I haven’t seen the film and I probably won’t anytime soon. My focus is the origin of the script for the film that reportedly sold out its first screening at a cinema on the Island. The script of Ijé is actually the (or part of the) thesis of a Nigerian student of the prestigious New York Film Academy… Ah! Someone’s final year project o!
I’m confident delivery of roles in the film isn’t an issue; Genevieve Nnaji’s come a long way to her current stardom, Clem Ohaneze more so and Omotola Jalade-Ekeinde even more so. The foreign cast in the film, including Ulrich Que, also have pretty cool repute attached to them unlike previously where just any white-skinned fellows would do.
Otherwise all that, Ijé’s script most probably has been adapted in a previous production here but imperatively, the difference (what would be going for Ijé) would be the quality of the script (that New York school no be small thing o) and delivery from the cast…it’s about quality people.

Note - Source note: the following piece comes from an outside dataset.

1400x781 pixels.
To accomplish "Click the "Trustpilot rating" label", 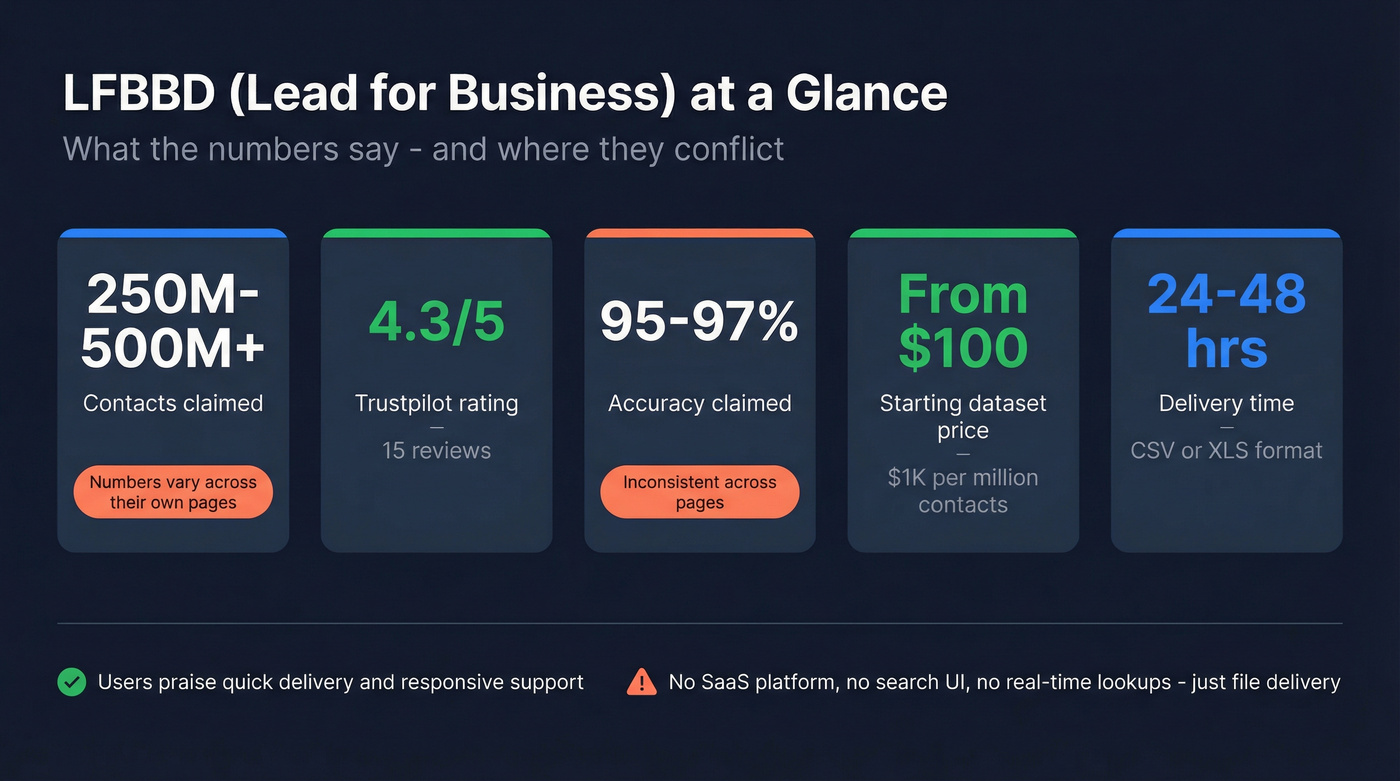I will tap(437, 403).
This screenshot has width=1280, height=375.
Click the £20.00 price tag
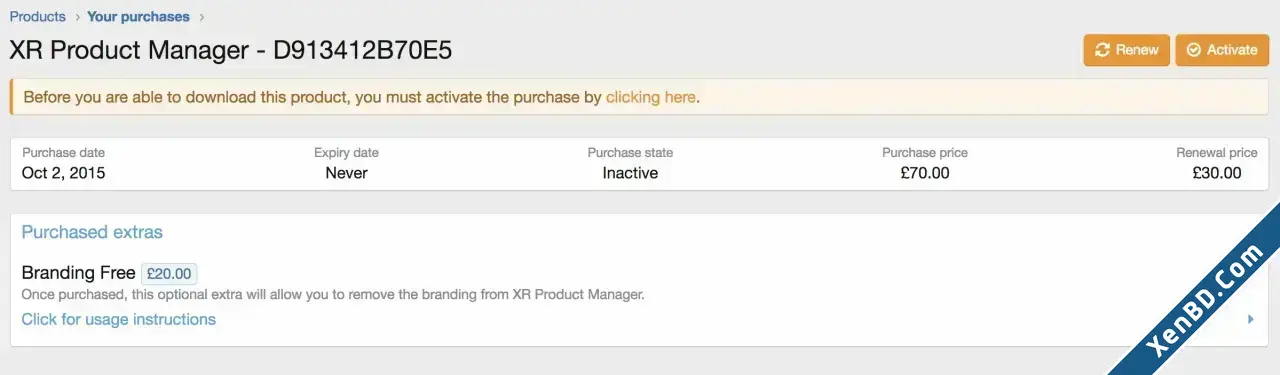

So I wonder if the Federal Government, in the melee of its acceptance of every financial requests in the billions of recent, will consider a string of ideas from budding Nigerians as us who are just about prepped to pounce on the slightest window of opportunity at partaking of the infamous national cake or what’s the benefit of a documentary. The Director of this ‘epic’ production better retire when s/he’s done with it because N250m begins to describe what it takes to produce a Hollywood movie.
So here’s my proposal to the FG – an Obelisk 50ft high with lights at the top that will shine into the night sky; lights capable of illuminating whatever the FG wants illuminated, from a N5000 note to the EFCC logo. I’ll go with the latter.
If that seems far fetched for them, I’ll go with a proposal to create a Nigerian Thesaurus which should be greatly beneficial to those who want to know the real, present day Nigeria. A peek of what the Thesaurus will contain goes thus:
Loan (vrb.): the act of being approached for financial assistance without insurance or assurance of repayment. A popular action among undergraduates.
Maga (n./vrb.): where two parties or one party in cooperation with two or more parties become affiliated to/with each other for the sake of benefits inherent.
National Cake (n.): the whole of a lump of massive finance available to very few. Not to be mistook for national cakes made for independence anniversaries of other countries. Ambition for it is found rampant in the echelons of power.
Nigerian Factor (adv.): a concept used to describe the complex complicated nature of reality in an immediate environment and events therein. Similar to Nigerian Mentality which is genetically inherited, Nigerian Factor is physically inherited. Concept is aptly captured in the education sector, Admissions Office.
Nigerian Mentality (adv.): an aura of total pessimism displayed consistently due to influence(s) of factors in the immediate environment. Definition is aptly captured when a neighbourhood in the country enjoys uninterrupted power supply for 30 hours or more, residents start to wonder if the transformer won’t overload and pack up soon as a result.